The headteacher was trying to tell me what he’d done today. My priority was to just find Jack. Where the hell could he have gone? I know my son and I knew he would be somewhere where the kids are not allowed to go, or anywhere that said, ‘staff only’. I saw a door and I remember saying ‘What’s in here? Is it unlocked?’ The teacher said yes, this is where we keep the stationary. He wouldn’t go in there. “Let’s check,” I said, so we walked in.

Inside the room with a lot of metal shelving units, I called Jack’s name and I heard a little giggle – I looked up and saw him lying flat on his back, nose nearly touching the ceiling on the top shelf.  It took us nearly an hour to get him down. The teacher kept trying to tell me what he’s like, but all I could think about was getting out of there as quick as possible and taking Jack home.  I couldn’t cope with this.

I made an appointment with the school after months of exclusions, missing out on trips and playtimes. The school finally referred Jack to CAMHS and when Jack turned eight, we had an ADHD diagnosis. But the battle for support was an ongoing issue and the impact of having a diagnosis on Jack was hard. He was realising that he was different and there is a reason he has had no control over his meltdowns.

After Jack’s diagnosis, his dad and I split up. I learned more about ADHD. Although a single parent now I was determined to help Jack in any way I could. The majority of the time it was leaving Jack to come out of his meltdowns, and to ensure his (and mine) safety. Sometimes I was able to intervene for meltdown as I became more aware of when his facial expressions would change, and something happened behind his eyes. I could always tell when a meltdown was brewing and if I managed to catch the change in his eyes and his facial expression then sometimes, I could remove him from a situation or a place before the meltdown started.

After Jack received a diagnosis, his teacher attended a course on ADHD which helped both of us, especially Jack. A support worker was provided in school. When the equivalent to what is now known as an EHCP was turned down, the school funded this.

This story is to let parents know that being a parent is bloody hard work and having a child with additional needs is even harder. But we stay strong. I have doubted myself. I have cried. I felt rubbish. My son had no control over his behaviour. I thought everything was my fault.

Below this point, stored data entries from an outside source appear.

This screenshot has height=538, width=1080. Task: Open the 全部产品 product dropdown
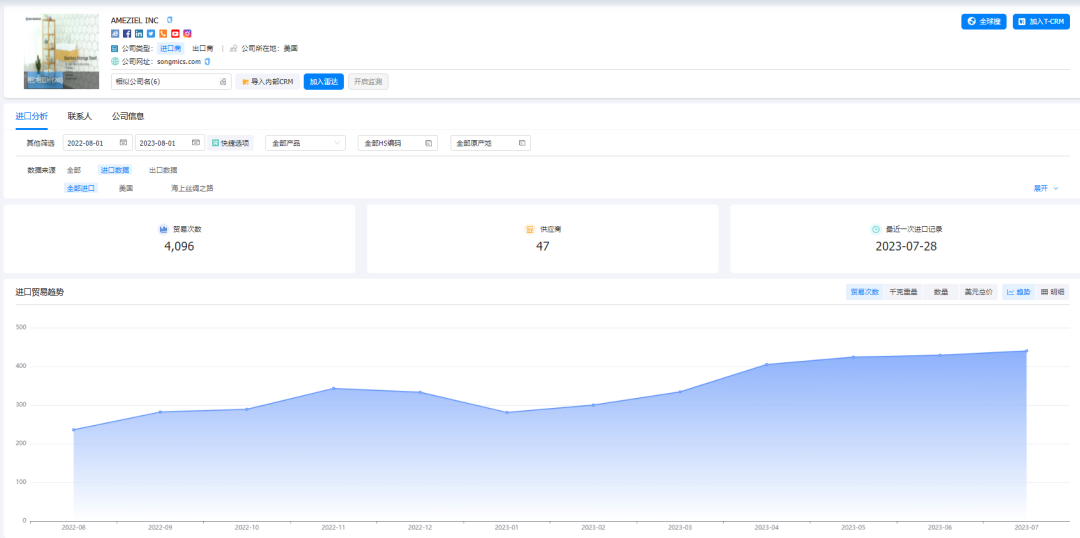click(x=306, y=143)
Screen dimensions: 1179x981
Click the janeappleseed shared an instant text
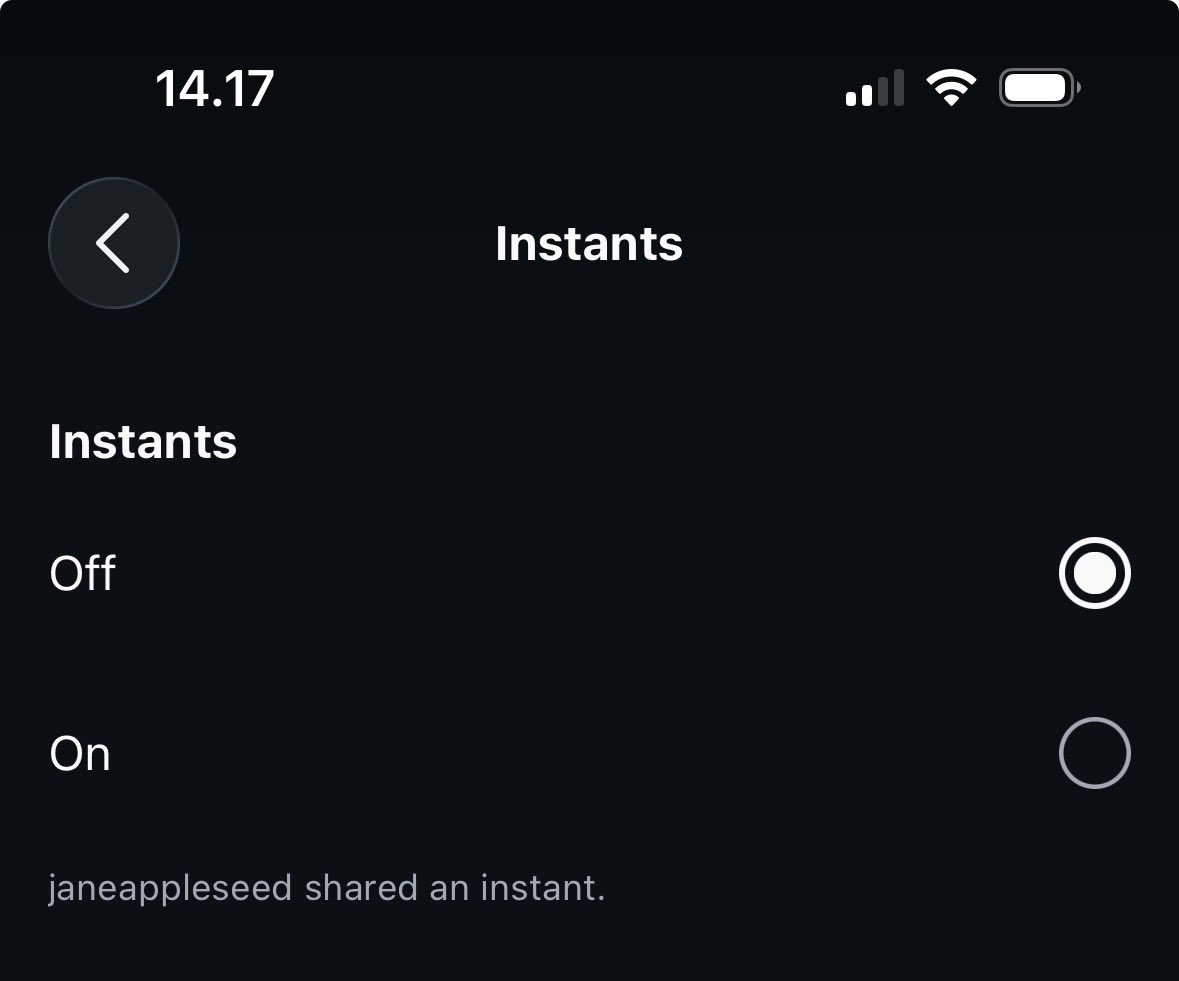point(327,889)
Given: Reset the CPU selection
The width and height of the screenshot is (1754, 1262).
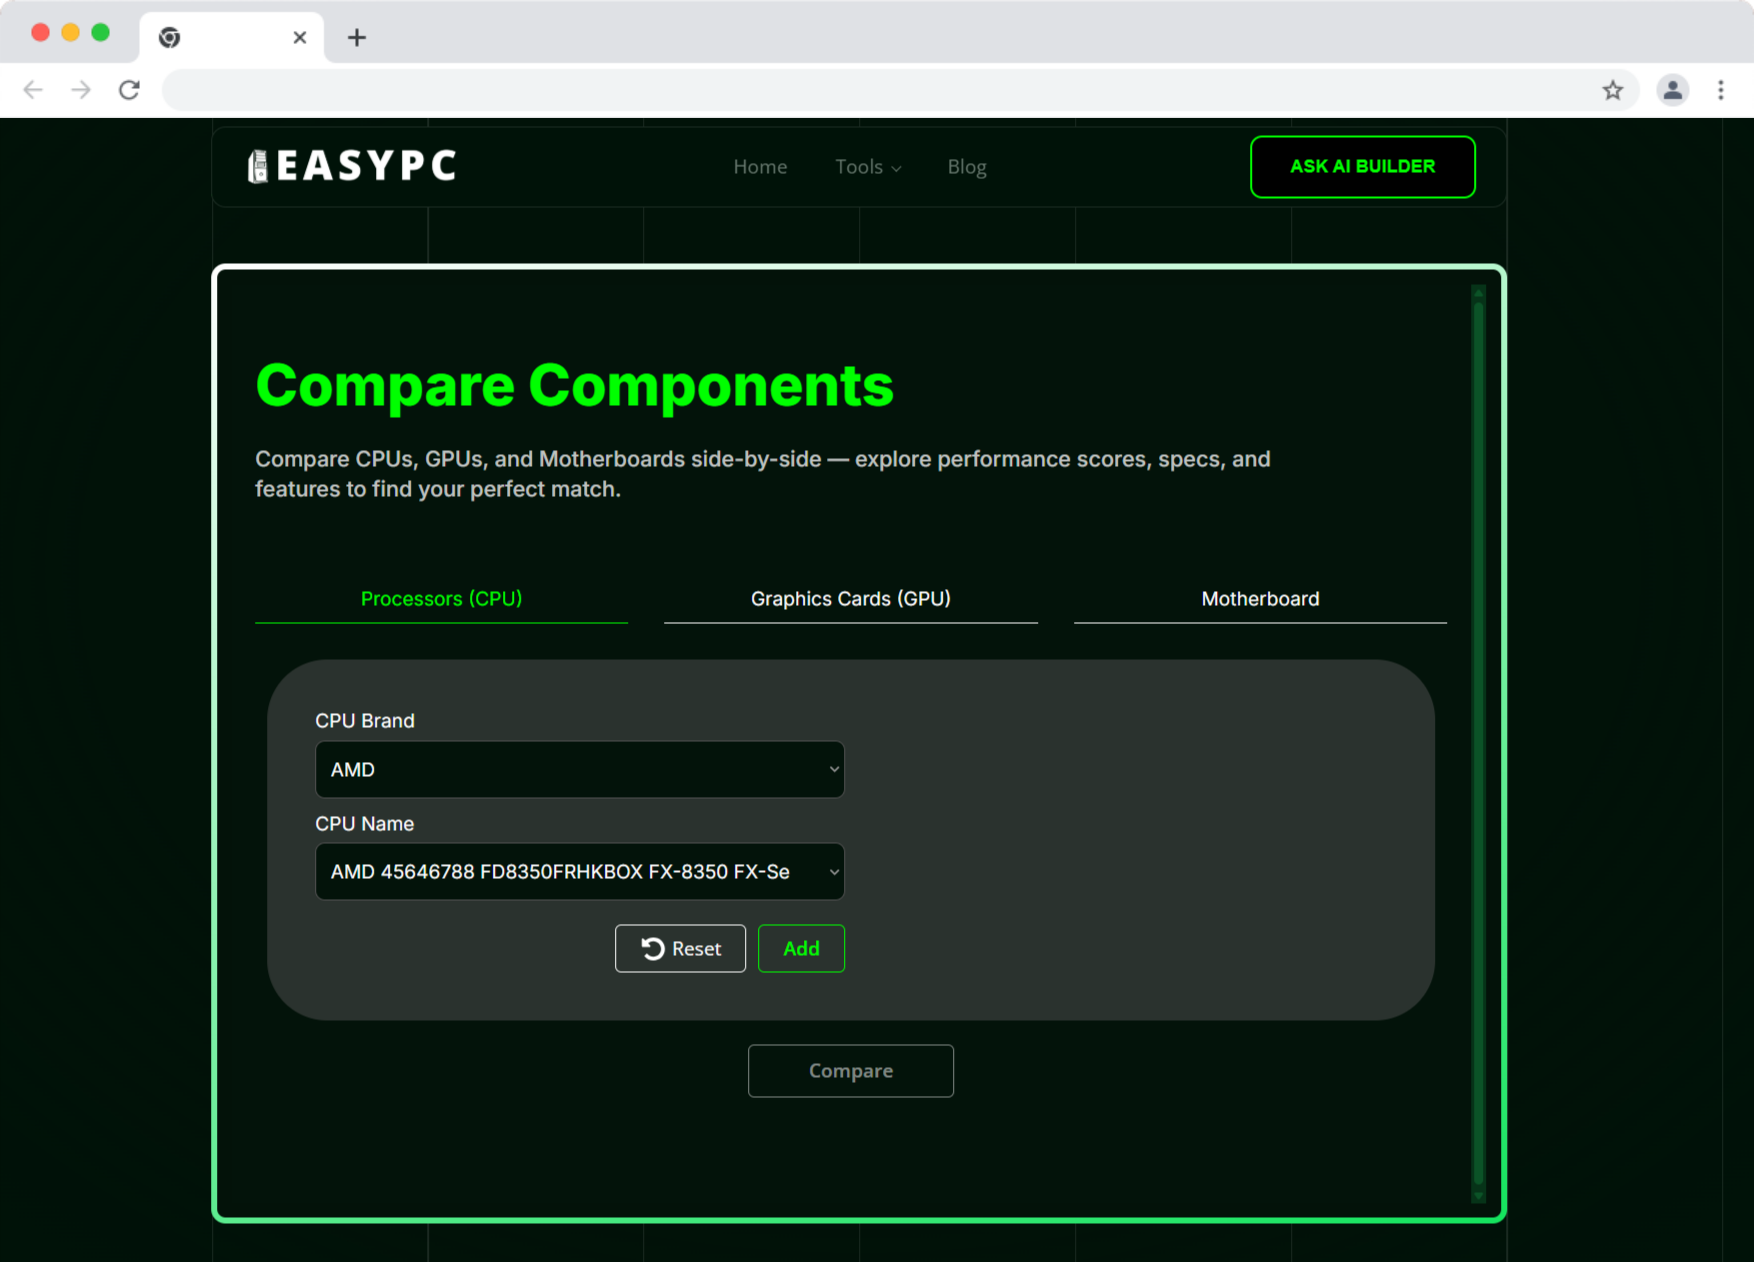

I realise now it was not me. I was doing the best I could. I have learned how to deal with certain behaviours and how to cope with going out and my priority was always about keeping my son safe and making sure he was happy.

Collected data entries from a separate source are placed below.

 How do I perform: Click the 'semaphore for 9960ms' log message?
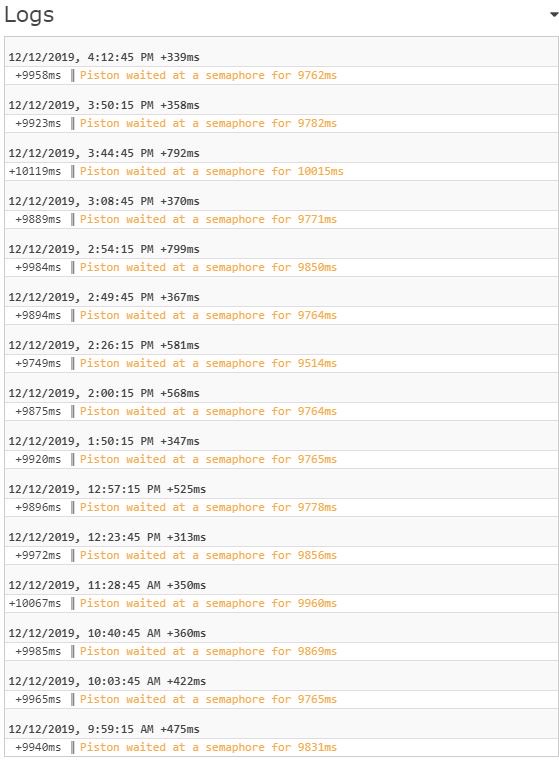point(208,604)
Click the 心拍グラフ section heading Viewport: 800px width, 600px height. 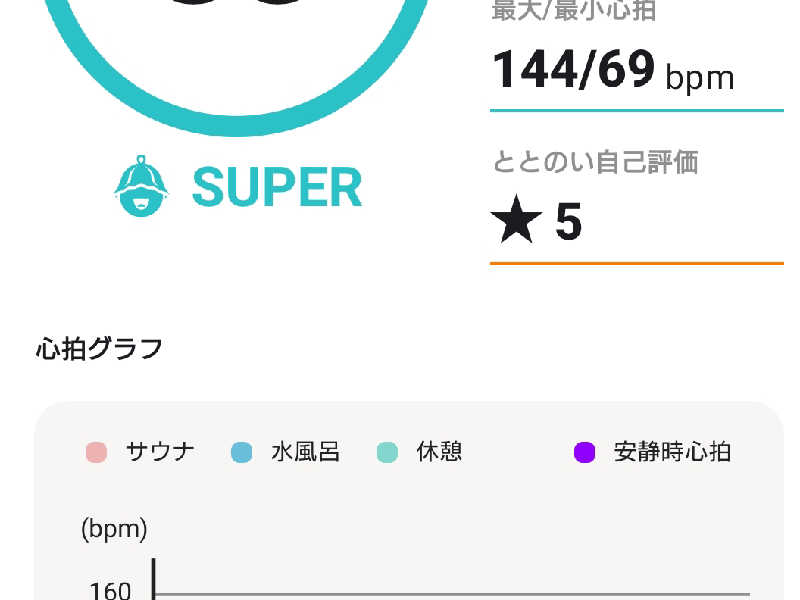99,349
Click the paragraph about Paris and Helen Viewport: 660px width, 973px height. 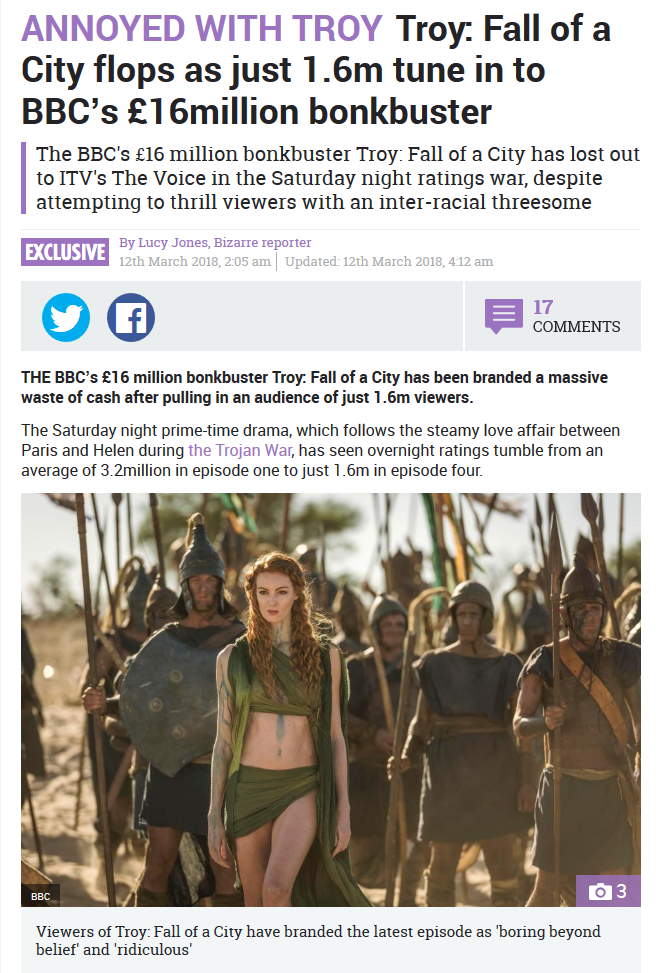(321, 450)
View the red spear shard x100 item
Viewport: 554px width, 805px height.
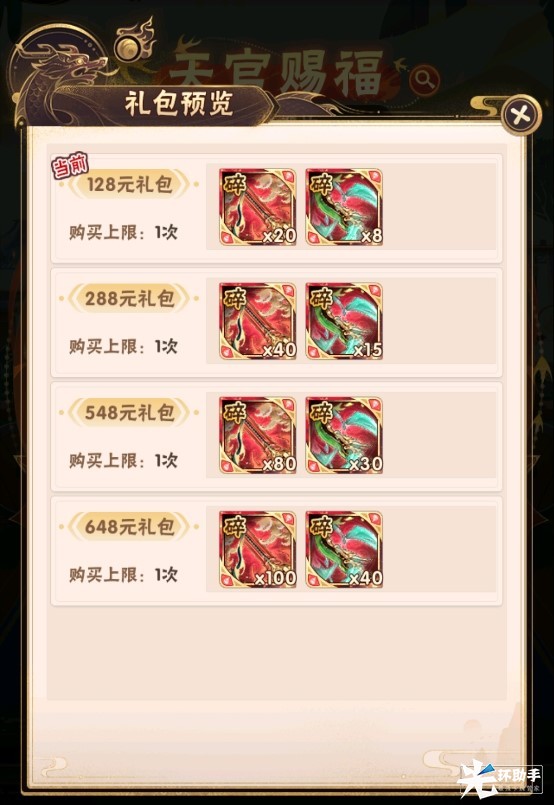(x=258, y=549)
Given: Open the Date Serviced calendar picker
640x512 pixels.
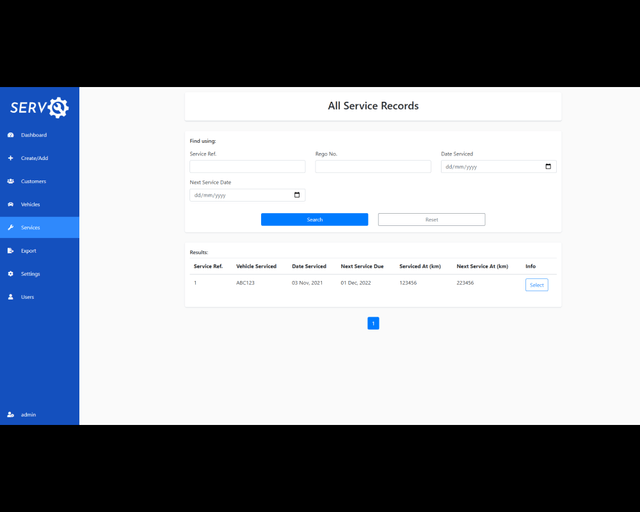Looking at the screenshot, I should point(548,167).
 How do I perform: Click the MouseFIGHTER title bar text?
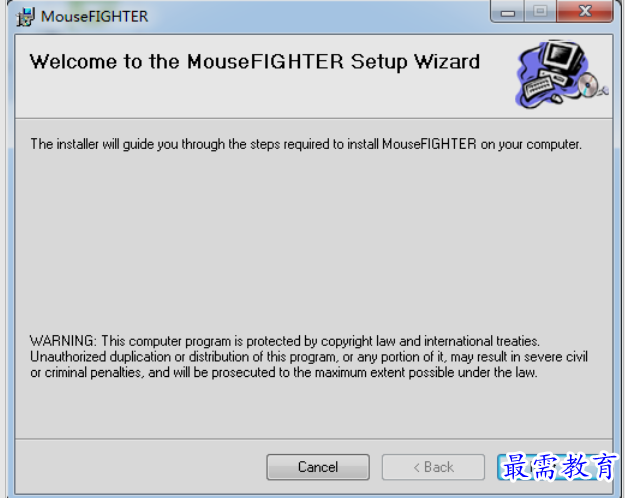94,17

My advice to all parents is to take advice! Talk to people and if you want to cry, shout and scream then do it – cry, shout and scream as much as you like! Stay strong and keep going. Remember you are not alone. Your child is a beautiful individual. Jack is now 19 years old. We laugh, he’s so funny! But he still stresses me out and I still cry a lot.


Jack’s View 

Everyone has the option whether you do a good thing or a bad thing but for me personally I don’t have time to choose what to do. I see black and then I come back, and then I see what the consequences are without me knowing what I’ve actually done because I’ve kind of blacked out. I am not saying this happens for everyone but that is what happens from me. People think I’m naughty or horrible but I really just can’t help it! It gets me down knowing I am hard work. You do learn over time to control it in certain situations but my life feels like an ongoing battle sometimes.

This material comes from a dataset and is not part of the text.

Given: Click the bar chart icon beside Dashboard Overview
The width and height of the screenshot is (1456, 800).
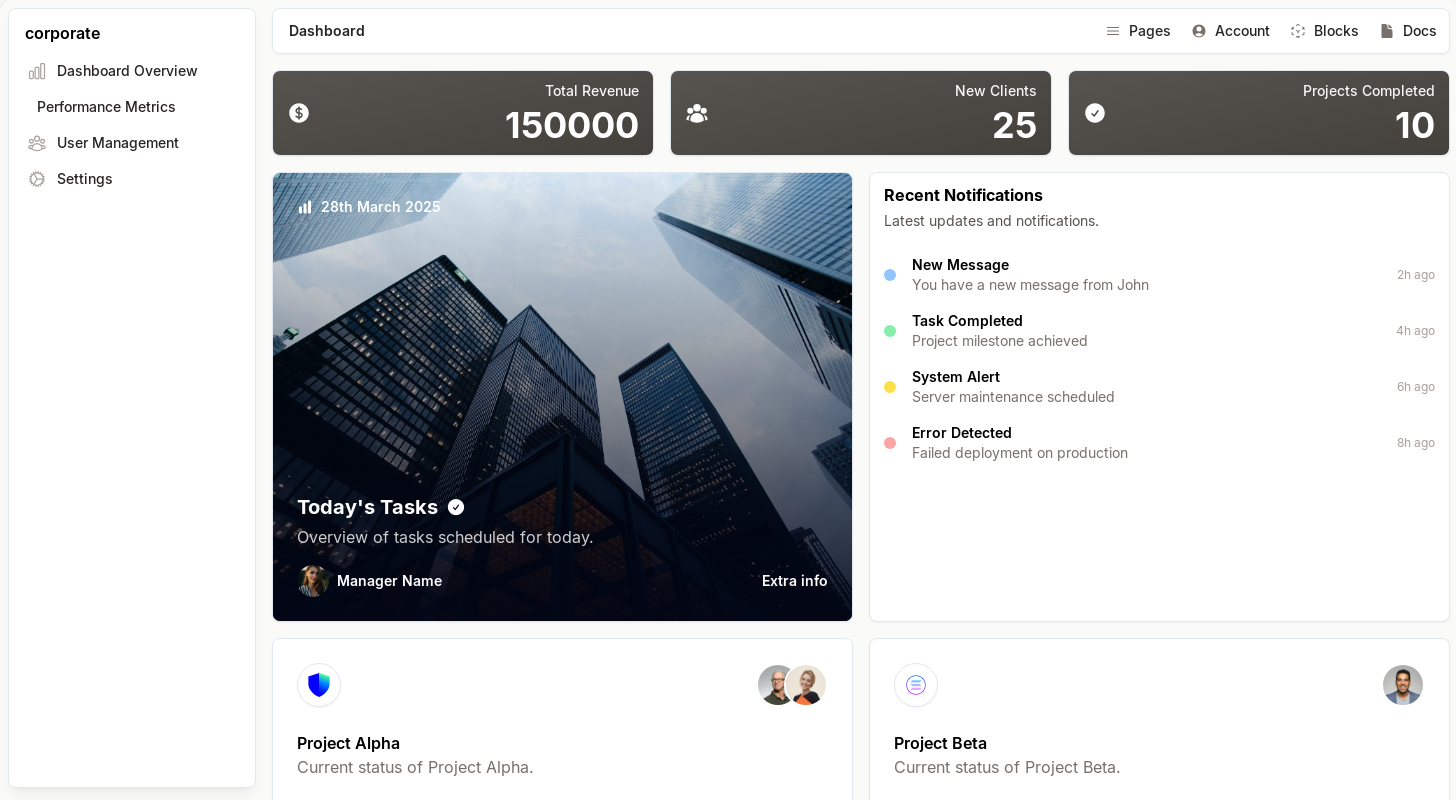Looking at the screenshot, I should [37, 71].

When I was around eight I can best describe me as being like Batman and Joker. I have a switch in my brain and when something triggered me Batman and Joker had a fight for the switch. Batman was strong and confident and the Joker was the one that got me in trouble. Whichever of them got there first would decide my behaviour and therefore the consequence. I felt I had no control. My brain works differently to others. I found that difficult sometimes. 


Note from the PlayWise team

We are ever so grateful to Jack and Mum for sharing their incredible story and hope it will help many families on a similar journey.

Also, Jack’s view has not been edited at all. It is just perfect!

The views, thoughts, and opinions expressed in the blog section belong solely to the author, and not necessarily to PlayWise CIC and its team.